§ **AIM OF THE EXERCISE**: Reproduce the records from the line holding "Given: Click the" through the line holding "Open Гасан Гусейнов", inclusive, substituting "Database name" for "Server name" and leaving everything else unchanged.

§ **DATA EXCERPTS**:
● ● ● ● ●

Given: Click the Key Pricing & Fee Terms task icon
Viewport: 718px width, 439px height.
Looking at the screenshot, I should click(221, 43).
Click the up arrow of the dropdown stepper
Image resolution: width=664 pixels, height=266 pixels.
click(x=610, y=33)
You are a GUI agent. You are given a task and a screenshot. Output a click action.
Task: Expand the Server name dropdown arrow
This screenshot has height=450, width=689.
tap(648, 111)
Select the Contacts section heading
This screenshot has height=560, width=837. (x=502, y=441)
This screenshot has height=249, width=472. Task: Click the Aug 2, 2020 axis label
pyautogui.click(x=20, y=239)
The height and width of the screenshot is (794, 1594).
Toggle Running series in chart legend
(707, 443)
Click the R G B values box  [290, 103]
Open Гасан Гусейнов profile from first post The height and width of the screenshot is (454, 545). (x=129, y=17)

● ● ● ● ●

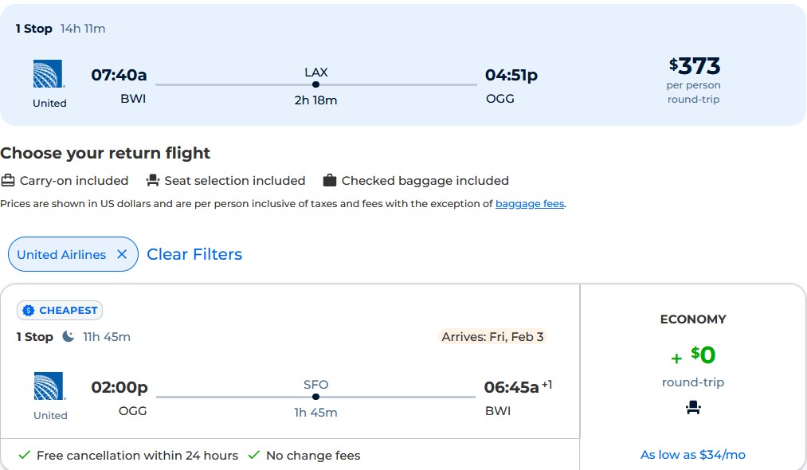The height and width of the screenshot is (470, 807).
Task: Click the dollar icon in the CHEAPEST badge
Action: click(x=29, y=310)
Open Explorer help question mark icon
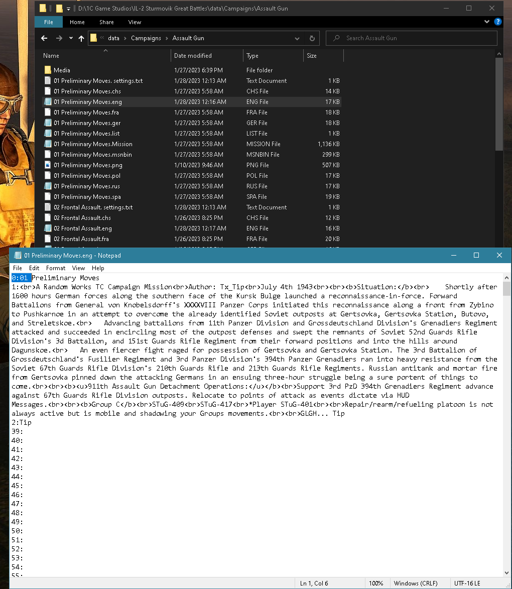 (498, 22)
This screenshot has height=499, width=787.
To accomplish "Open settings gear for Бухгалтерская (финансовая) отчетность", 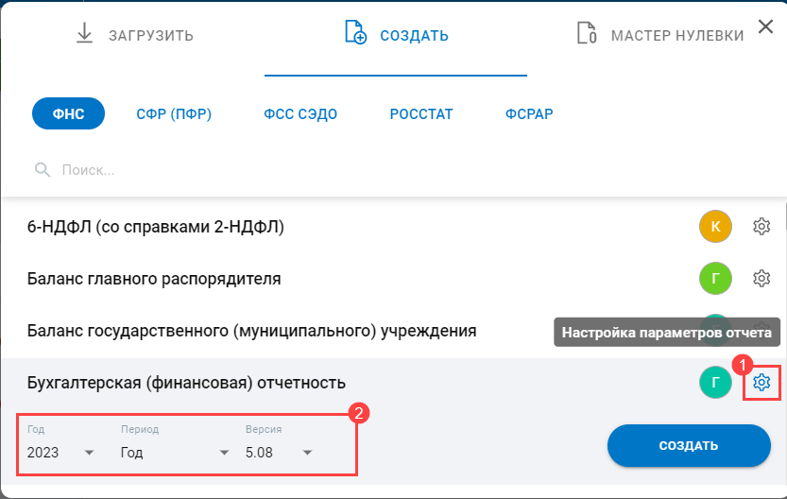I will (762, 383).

● ● ● ● ●

§ **EXERCISE SOLUTION**:
Given: Click the Key Pricing & Fee Terms task icon
Viewport: 718px width, 439px height.
Looking at the screenshot, I should click(221, 43).
Click the up arrow of the dropdown stepper
Image resolution: width=664 pixels, height=266 pixels.
click(x=610, y=33)
You are a GUI agent. You are given a task and a screenshot. Output a click action.
Task: Expand the Database name dropdown arrow
This screenshot has height=450, width=689.
tap(648, 111)
Select the Contacts section heading
This screenshot has height=560, width=837. (x=502, y=441)
This screenshot has height=249, width=472. Task: Click the Aug 2, 2020 axis label
pyautogui.click(x=20, y=239)
The height and width of the screenshot is (794, 1594).
Toggle Running series in chart legend
(707, 443)
Click the R G B values box  [290, 103]
Open Гасан Гусейнов profile from first post The height and width of the screenshot is (454, 545). (x=129, y=17)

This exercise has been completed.